I’ve been flying a lot lately – some pretty turbulent flights. It’s been swell for my anxiety. Really.
On a flight out to San Francisco last weekend, there was a particularly rough 15 minutes at the beginning of the flight that I thought the plane might start rolling.
I was quite positive I was going to die, actually.
I didn’t have much to base this assumption on other than, well, the way the lady next to me was behaving (burying her head into the arm rest, breathing into her knees, muttering prayers), and the feeling of my stomach coming out of my nose. I was convinced nonetheless.

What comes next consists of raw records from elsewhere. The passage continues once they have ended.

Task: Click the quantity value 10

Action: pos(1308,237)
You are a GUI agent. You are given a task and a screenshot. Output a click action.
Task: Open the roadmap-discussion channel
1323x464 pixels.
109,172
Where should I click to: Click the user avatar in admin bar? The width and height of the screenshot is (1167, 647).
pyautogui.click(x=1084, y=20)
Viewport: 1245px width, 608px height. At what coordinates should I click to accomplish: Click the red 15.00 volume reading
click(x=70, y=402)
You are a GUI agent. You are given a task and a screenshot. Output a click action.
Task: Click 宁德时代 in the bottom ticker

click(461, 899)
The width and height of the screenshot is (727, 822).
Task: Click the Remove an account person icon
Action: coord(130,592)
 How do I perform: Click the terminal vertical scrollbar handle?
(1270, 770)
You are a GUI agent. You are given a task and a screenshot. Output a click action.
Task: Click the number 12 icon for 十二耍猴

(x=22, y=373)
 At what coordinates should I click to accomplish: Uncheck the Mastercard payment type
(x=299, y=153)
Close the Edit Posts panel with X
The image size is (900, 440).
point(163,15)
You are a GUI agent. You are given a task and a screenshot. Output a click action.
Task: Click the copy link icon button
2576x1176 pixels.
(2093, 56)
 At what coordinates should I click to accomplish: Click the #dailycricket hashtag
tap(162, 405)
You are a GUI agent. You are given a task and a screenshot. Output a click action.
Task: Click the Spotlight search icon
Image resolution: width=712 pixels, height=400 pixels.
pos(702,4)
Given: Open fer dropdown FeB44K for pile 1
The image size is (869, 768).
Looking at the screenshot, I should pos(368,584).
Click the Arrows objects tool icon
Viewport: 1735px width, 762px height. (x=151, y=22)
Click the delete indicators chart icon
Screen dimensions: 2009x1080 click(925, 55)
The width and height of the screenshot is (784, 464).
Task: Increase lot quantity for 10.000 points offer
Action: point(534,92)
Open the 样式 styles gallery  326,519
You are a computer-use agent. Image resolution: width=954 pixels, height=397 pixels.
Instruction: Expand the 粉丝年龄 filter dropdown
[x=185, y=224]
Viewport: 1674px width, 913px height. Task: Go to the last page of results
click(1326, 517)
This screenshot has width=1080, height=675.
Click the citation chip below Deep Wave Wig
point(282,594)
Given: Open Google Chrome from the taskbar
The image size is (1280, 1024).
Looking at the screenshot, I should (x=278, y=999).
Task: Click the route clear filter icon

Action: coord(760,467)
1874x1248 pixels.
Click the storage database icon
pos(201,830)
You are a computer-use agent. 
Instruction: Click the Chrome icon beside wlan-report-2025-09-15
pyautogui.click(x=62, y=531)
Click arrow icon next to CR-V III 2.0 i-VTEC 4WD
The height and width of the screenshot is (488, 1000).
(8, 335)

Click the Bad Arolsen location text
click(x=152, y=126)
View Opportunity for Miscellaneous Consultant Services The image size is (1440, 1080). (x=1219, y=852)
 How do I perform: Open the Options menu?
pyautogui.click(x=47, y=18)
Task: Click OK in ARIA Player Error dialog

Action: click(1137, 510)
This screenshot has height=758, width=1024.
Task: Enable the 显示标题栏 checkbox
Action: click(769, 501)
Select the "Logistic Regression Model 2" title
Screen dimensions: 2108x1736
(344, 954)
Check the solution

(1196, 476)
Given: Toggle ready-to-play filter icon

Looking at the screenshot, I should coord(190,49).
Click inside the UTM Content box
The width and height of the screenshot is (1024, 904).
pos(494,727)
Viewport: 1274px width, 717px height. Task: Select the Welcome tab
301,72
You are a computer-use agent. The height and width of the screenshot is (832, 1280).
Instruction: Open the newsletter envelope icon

Yet, the whole time I was bracing myself for the plummet back to earth, the flight crew kept carrying on with their announcements. NOT the ones that detailed anything at all that was going on. None that were reassuring like,
“We’re sorry for this horrific roller coaster at 15,000 feet that you’re trapped on. This is all VERY normal, and you aren’t actually going to die. This is just (insert the reason the plane is having a seizure).”
It’s one thing to feel crazy over freaking out about something that may or may not kill you. It’s quite another when the people who are in charge of your safety aren’t telling you what the holy fuck is going on, and behaving as if this is all normal.
It occurred to me in that moment…
Because I relate all life experiences to birth since becoming a mother.
And then I wondered if I could take a Bradley class to for flying… or just get some really good drugs.
Kidding. Sorta.
But seriously, so much of what scares me in life is the unknown. Birth, for me, was actually not that bad because I DID take a 12 week Bradley birth class before having Kendall, so I at least knew that what was happening to me was totally normal, even if it felt like I was going to die from my spine being ripped out of my back during a contraction. Had I not been armed with all that education?
Uh, yeah. Total freakout mode would have commenced.
And the worst would have been NOT knowing all that was normal and having nobody take the time to tell me, to really explain to me exactly why my body was doing what it was doing. If my husband were freaking out alongside me, well, I’d probably start puking and praying for my life.
So, the point… of this… there is one, is scary things can be a lot less scary if you know what’s going on, if people communicate with you and if the person next to you can hold their shit together.
I think there’s a life lesson somewhere in there. Or just a reason for me to stop flying so much.